The call came deep in the night, a call to speak out that roused Dawn Carroll from sleep. Words came to a song she needed to write. Carroll’s mind had been churning after she chanced to see a TV interview earlier that evening. It was part of a piece shot several years before about “Lest We Forget”, a touring exhibit of photo portraits of Holocaust survivors mounted by German-Italian artist Luigi Toscano. When the exhibit traveled to a new city, Toscano added new photos of local Holocaust survivors. In Boston, nine new photos were added. One was the face of Wellesley resident Tania Lefman. She spoke to the TV interviewer for little more than a minute, but her words sounded an alarm for Carroll.
“It really affected me” said Carroll, a songwriter and designer who also leads the Over the Shoulder Foundation, a mentoring organization she founded with singer Patti Austin. “Tania changed my life in one brief interview. She dope-slapped me and put some much needed sense into my brain. I thought I was tuned in and educated, but Tania’s story gave me an instant appreciation for what I did not know, for what I needed to re-think.”
Lefman was 12-years-old when the Nazis invaded Poland. “I hid underground” she said in the interview, “like shallow grave, almost for two-and-a-half years. It was beyond description … the hunger, the cold …” The interview originally aired four days after the 2018 Tree of Life shootings at a Pittsburgh synagogue where a heavily-armed white nationalist killed 11 people and wounded six more.
“Look what’s going on. Would you believe that our country would have (neo-Nazi) demonstrations like that?” Lefman said, referring to the violent gathering in Charlottesville, Virginia in 2017 where neo-Nazis chanting ‘Jews will not replace us’ marched through the streets. “I couldn’t believe it could happen ever” Lefman said. “But you see it can happen anywhere. And it starts slowly.”
Slowly.
The word stuck in Carroll’s head and would not leave, along with Lefman’s admonition that we not stay silent in the face of hatred.
“Because of Tania” Carroll said, “I realized things about myself and who I wanted to be-and about the cost of being silent. I felt ashamed that I worried about the repercussions of speaking up. I let her words sink in and I felt inspired and empowered.
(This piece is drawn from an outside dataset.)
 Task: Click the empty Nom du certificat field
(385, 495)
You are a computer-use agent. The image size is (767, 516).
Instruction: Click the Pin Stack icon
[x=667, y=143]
Tania gave me courage.”
Carroll could not stop thinking of Lefman. “I never had such a weird night in my life” Carroll said. “You think you know what’s going on in the world, but she showed me how little I knew. And then, in the middle of the night, this song came to me like a thunderstorm. It was done by 5 AM.”
The song is “Slowly”. ‘Open your eyes’ the lyrics warn, ‘it happens slowly/When you start to lose control/When you let them steal your soul’.
Carroll’s frequent collaborators, Boston rock veteran Jon Butcher, Sandy Macdonald helped set Carroll’s words and music, together they recorded a demo version of “Slowly”. Though the song does not directly reference Tania Lefman or her story, Carroll found her address and mailed the demo for her approval.
“Her daughter wrote me back;’ Carroll said. “They’re very happy about it.”
Then unexpectedly, “Slowly” took on a new relevancy. In the final stage of its recording, as strings were being added before the final mix, Russia invaded Ukraine.
“When I wrote the song” Carroll said, “I was thinking about the horrors of what one man could do so slowly, and yet so quickly, while few were watching or paying attention. A few weeks ago those thoughts were about Hitler, about Trump. Today they are about Putin.”
“History repeats itself and we see this horror in Ukraine. I think anyone with a heart and a conscience is experiencing survivor guilt. How can we experience the things we enjoy without hearing the weeping of all these children in Ukraine and around the world? We need to stop being scared or wobbly in our beliefs. We need to invest in each other. We need to encourage courage and end this endless curse of cruelty.”
“I do believe that music can get across borders and get through thick skulls” Carroll said. “I want to hear more songs addressing what’s going on in the world, like the protest songs of the ‘60s. Where are the great songwriters today?”